◆ TASK PROMPT ◆
Swap "Team Explorer" for "Solution Explorer" in the stretch of lines from the start through the line containing "click(342, 180)", and return those lines with everything else unchanged.

◆ DATA FOR THE TASK ◆

+ + + + + + +

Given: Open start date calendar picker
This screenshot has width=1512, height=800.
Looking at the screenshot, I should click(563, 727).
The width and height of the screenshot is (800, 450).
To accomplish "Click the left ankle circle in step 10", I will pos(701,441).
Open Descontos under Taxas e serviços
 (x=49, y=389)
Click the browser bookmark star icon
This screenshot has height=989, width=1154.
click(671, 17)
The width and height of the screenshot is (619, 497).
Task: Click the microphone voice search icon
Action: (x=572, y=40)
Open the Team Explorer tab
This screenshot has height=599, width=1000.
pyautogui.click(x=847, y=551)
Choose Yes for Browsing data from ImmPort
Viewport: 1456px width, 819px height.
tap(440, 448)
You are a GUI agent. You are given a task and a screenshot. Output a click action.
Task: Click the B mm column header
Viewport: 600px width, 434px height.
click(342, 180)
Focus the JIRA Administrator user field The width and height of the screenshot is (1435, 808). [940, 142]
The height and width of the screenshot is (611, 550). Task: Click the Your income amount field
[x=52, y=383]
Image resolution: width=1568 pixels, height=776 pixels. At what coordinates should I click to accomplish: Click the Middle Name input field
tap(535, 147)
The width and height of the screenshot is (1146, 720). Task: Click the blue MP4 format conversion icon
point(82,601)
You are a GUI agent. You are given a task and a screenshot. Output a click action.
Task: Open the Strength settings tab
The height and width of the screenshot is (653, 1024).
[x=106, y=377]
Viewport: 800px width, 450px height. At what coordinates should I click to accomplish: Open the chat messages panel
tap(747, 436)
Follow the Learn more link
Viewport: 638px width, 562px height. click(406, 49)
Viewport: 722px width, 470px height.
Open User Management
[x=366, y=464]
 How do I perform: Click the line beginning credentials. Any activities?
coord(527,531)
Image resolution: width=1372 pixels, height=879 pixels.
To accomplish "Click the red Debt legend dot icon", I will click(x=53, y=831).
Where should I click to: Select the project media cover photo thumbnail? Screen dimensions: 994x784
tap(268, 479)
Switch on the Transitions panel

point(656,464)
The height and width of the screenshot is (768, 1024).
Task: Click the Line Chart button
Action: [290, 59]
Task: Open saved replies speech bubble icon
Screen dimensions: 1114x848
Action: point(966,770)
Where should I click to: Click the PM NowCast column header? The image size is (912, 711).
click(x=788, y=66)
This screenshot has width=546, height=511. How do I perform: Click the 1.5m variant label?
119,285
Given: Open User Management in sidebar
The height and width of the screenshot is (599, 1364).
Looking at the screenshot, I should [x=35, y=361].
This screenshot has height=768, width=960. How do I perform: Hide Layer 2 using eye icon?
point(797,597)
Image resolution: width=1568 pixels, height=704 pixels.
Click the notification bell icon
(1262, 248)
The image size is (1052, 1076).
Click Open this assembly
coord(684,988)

+ + + + + + +

◆ TASK ANSWER ◆
Given: Open start date calendar picker
This screenshot has width=1512, height=800.
Looking at the screenshot, I should click(563, 727).
The width and height of the screenshot is (800, 450).
To accomplish "Click the left ankle circle in step 10", I will pos(701,441).
Open Descontos under Taxas e serviços
 (x=49, y=389)
Click the browser bookmark star icon
This screenshot has height=989, width=1154.
click(671, 17)
The width and height of the screenshot is (619, 497).
Task: Click the microphone voice search icon
Action: (x=572, y=40)
Open the Solution Explorer tab
This screenshot has height=599, width=1000.
pyautogui.click(x=847, y=551)
Choose Yes for Browsing data from ImmPort
Viewport: 1456px width, 819px height.
tap(440, 448)
You are a GUI agent. You are given a task and a screenshot. Output a click action.
Task: Click the B mm column header
Viewport: 600px width, 434px height.
click(342, 180)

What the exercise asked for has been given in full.